Em 9 de fevereiro de 1881, Dostoiévski teve deterioração de sua saúde e expirou por causa de uma hemorragia pulmonar com associação a um enfisema. Ademais, desde a época na Sibéria, o autor convivia com crises de epilepsia. Inclusive, há quem diga que ao final de sua vida, ocorriam com certa frequência.
Todavia, perder Aliosha e os ataques por causa do discurso no Monumento a Pushkin, sendo acusado até de professar idéias semelhantes ao socialismo utópico francês, talvez aceleraram sua partida.

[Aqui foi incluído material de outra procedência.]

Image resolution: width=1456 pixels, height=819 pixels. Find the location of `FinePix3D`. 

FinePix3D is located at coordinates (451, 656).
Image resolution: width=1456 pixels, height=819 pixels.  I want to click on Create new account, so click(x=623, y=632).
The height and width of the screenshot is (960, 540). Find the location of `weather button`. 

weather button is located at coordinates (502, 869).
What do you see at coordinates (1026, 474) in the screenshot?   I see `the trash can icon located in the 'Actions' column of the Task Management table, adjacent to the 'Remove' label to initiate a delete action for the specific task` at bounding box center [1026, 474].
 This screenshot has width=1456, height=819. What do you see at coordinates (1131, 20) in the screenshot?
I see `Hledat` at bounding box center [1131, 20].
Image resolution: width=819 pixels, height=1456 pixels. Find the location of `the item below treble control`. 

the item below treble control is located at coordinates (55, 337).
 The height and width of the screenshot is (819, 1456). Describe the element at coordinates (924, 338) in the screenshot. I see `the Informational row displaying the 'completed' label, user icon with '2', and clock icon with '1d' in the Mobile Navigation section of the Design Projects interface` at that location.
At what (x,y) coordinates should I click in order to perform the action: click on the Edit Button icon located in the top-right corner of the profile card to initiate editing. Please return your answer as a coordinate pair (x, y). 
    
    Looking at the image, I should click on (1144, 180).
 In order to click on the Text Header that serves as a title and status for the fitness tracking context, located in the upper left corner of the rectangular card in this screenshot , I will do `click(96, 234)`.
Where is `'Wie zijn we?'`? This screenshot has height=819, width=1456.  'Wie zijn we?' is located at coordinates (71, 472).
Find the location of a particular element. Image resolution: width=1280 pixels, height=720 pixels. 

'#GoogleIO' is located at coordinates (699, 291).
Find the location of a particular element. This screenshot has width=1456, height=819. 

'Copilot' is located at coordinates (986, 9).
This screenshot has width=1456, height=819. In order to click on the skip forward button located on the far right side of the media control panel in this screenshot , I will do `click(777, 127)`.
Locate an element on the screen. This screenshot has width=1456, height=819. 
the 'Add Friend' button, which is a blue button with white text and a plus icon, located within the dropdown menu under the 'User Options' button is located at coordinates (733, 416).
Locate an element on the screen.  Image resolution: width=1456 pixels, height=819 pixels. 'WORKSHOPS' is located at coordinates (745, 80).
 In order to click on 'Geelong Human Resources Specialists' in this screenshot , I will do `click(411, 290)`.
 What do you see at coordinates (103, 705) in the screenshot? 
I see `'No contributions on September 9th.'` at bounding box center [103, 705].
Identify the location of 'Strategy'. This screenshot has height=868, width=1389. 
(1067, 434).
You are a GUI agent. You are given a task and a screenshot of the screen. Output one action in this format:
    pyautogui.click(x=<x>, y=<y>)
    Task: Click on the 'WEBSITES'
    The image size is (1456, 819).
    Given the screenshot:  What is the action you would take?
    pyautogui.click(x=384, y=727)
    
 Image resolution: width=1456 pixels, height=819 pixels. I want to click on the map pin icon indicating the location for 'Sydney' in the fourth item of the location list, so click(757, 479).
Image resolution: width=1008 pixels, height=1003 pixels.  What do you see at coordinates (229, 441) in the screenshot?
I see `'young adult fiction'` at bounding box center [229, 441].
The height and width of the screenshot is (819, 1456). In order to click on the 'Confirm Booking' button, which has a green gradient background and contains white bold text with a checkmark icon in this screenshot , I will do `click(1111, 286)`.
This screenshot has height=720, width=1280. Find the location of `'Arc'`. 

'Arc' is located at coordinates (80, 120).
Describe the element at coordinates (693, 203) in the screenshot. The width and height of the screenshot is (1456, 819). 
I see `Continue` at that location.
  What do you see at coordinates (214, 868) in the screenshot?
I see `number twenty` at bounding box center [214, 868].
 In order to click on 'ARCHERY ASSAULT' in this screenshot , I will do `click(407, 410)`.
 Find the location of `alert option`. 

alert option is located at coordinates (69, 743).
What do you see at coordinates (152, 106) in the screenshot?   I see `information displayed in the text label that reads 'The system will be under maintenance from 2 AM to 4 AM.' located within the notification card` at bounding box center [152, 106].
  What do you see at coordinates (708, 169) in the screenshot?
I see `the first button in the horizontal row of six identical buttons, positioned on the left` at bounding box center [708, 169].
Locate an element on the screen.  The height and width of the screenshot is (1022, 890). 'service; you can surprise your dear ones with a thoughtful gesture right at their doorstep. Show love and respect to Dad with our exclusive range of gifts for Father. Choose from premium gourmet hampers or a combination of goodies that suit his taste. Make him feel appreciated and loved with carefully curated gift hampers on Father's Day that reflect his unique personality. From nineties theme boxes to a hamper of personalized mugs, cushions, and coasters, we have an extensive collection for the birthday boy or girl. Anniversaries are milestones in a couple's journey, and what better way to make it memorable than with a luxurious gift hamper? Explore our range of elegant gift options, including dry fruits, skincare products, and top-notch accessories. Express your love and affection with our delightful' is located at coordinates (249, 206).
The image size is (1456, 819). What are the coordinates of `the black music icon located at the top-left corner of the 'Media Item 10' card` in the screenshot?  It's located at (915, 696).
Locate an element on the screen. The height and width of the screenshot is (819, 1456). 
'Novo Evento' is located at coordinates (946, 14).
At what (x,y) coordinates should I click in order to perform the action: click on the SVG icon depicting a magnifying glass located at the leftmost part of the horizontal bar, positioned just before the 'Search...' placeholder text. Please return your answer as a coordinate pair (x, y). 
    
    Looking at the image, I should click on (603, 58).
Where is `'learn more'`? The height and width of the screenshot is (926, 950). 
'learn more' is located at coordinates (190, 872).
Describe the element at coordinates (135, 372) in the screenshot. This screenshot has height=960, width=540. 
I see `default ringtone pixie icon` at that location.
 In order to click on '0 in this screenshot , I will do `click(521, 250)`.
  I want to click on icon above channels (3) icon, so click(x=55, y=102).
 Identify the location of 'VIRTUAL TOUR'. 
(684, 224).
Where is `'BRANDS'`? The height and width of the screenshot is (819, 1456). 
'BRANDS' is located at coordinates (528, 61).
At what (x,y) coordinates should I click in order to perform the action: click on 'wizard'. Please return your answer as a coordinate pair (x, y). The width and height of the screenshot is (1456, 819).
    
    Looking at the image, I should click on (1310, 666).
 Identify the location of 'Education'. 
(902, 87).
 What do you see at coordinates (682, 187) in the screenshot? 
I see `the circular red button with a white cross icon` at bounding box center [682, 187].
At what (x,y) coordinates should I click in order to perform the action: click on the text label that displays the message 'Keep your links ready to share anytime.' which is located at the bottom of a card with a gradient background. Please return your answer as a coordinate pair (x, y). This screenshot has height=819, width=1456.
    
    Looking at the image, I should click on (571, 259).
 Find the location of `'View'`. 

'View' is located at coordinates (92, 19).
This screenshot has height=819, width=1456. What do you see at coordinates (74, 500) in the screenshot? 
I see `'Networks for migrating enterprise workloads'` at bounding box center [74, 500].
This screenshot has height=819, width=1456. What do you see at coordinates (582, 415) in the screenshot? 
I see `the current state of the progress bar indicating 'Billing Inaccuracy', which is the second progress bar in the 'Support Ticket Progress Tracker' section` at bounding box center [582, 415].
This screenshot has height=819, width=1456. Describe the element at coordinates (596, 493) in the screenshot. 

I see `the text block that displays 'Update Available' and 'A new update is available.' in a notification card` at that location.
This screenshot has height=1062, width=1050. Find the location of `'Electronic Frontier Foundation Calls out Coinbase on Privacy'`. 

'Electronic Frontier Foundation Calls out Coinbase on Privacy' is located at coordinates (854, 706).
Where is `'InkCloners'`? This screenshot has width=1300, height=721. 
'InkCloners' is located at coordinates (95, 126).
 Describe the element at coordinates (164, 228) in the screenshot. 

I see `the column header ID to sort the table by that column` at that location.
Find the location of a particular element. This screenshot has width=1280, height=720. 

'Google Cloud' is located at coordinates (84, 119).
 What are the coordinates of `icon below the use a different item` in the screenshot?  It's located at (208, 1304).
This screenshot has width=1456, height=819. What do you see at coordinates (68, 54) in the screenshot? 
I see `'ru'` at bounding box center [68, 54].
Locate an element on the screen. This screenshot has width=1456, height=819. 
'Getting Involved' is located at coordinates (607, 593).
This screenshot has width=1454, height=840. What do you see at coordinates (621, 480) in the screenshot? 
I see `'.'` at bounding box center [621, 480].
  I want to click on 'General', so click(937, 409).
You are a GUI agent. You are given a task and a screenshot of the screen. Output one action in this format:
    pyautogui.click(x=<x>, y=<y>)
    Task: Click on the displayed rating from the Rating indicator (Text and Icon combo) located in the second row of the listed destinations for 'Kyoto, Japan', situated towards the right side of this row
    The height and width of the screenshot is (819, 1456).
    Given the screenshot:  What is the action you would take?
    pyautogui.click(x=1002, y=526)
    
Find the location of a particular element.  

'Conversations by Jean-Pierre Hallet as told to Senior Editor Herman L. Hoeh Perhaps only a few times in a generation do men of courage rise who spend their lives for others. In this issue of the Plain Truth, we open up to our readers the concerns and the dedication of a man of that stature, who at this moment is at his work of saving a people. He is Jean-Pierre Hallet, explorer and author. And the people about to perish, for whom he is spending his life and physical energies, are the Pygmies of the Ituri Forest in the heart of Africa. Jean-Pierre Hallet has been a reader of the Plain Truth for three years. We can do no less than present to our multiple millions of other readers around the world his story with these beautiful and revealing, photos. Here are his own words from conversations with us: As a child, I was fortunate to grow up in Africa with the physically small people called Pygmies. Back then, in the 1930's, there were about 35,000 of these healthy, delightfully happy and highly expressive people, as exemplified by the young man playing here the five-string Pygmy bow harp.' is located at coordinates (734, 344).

Casa dos Mortos: Uma obra Profética
Entre a escória russa, de assassinos, fraudadores, ladrões, malandros de todo tipo, havia a valorização da liberdade, mas que só aprenderam após perderem-na. Quais povos deste século apreenderam tal valorização, antes de preceberem que perderam a liberdade? Entre aqueles que perderam, passando pelas piores irracionalidades, as insensibilidades, animalidades etc., quais não lutam até o fim para preservá-la?
Alguns precisaram passar por experiência similar a de Dostoiévski, para também enxergarem a liberdade por outro prisma. Portanto, uma antecipação do grande psicólogo da literatura universal.